Arterial hemodynamics in human hypertension. Effects of adrenergic blockade.
BACKGROUND Resistance, pulse wave velocity, and wave reflections have been shown to be increased in patients with essential hypertension compared with normotensive controls. These alterations are completely normalized by nitroprusside infusion but exacerbated during beta-adrenergic blockade, suggesting an enhanced smooth muscle tone that is in part modulated by adrenergically mediated vasodilation. The present study was performed to examine the extent to which this apparently enhanced smooth muscle tone is a result of alpha-adrenergically mediated vasoconstriction.

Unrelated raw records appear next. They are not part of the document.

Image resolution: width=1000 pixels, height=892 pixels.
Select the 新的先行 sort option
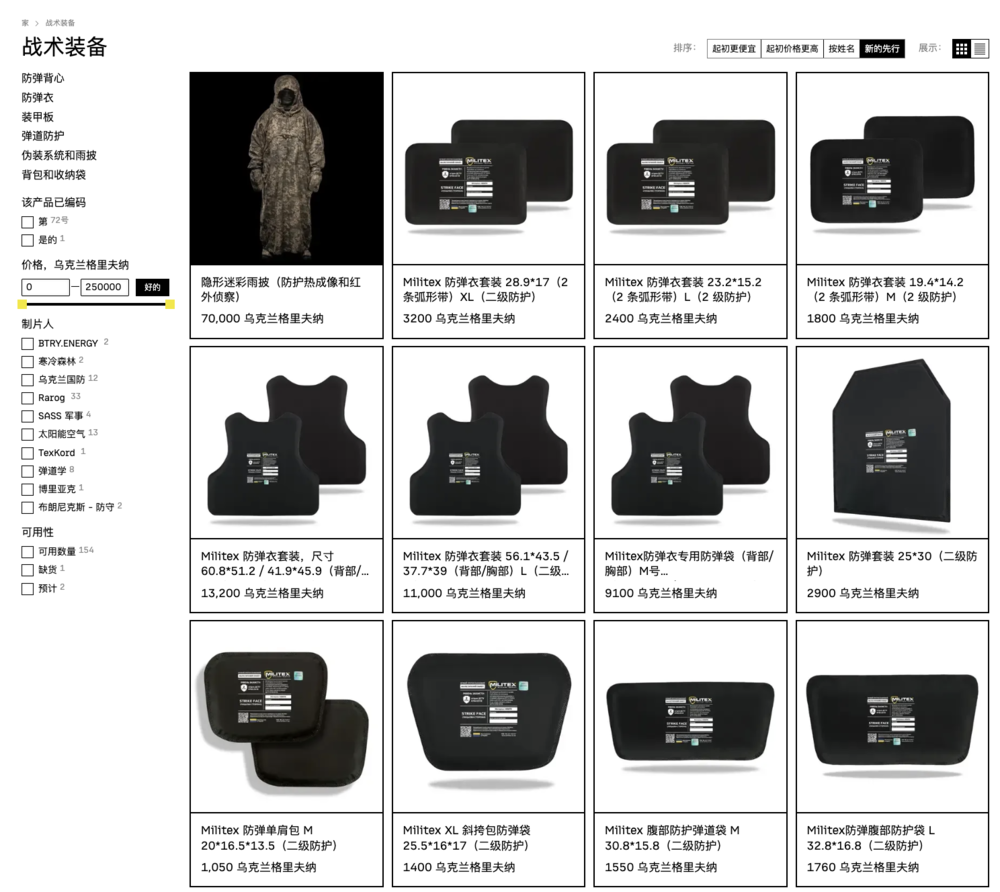click(x=882, y=48)
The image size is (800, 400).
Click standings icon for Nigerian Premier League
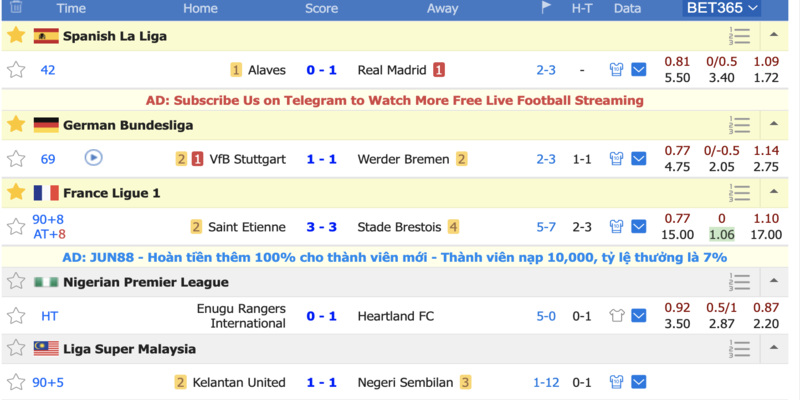pyautogui.click(x=739, y=282)
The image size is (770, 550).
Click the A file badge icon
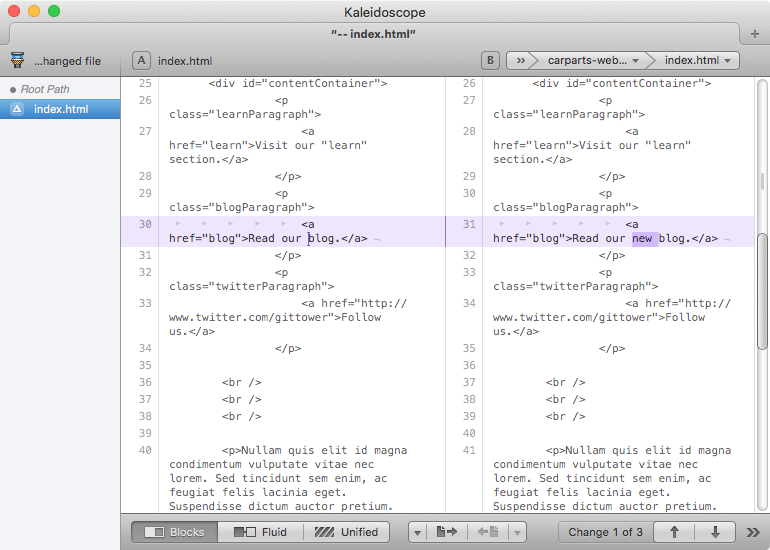pos(141,61)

METHODS AND RESULTS Age-matched normotensive and hypertensive Chinese subjects were instrumented with catheter-tipped micromanometers and an electromagnetic flow velocity sensor positioned in the ascending aorta. Aortic impedance and wave reflection properties were obtained from Fourier analysis of the pressure and flow signals during baseline conditions, after beta-blockade with propranolol (0.15 mg/kg i.v.), and after alpha-blockade with intravenous phentolamine (range, 15-80 mg) that was sufficient to either normalize blood pressure or produce a pressure that could not be further lowered. Compared with normotensives, in the baseline state, hypertensives had elevated resistance (1,962 versus 1,268 dyne.sec/cm5, p less than 0.001), total power (1,893 versus 1,568 mW, p less than 0.08), reflected pressure wave component (25.6 versus 13.5 mm Hg, p less than 0.001), ratio of reflected to forward wave (0.65 versus 0.42, p less than 0.001), and pulse wave velocity as determined from the frequency of the first zero-crossing of impedance phase angle (4.6 versus 3.5 Hz, p less than 0.03). During combined alpha- and beta-adrenergic blockade, blood pressure decreased into the normal range (from 162/103 to 131/87 mm Hg) but was still somewhat higher than that in the normotensive subjects. Resistance (1,914 dyne.sec/cm5, p less than 0.03), reflected wave (19.5 mm Hg, p less than 0.01), and ratio of reflected to forward wave (0.61, p less than 0.001) were, however, persistently elevated above normal values.
CONCLUSIONS alpha-Adrenergically mediated vasoconstriction cannot account for all of the hemodynamic alterations seen in essential hypertension.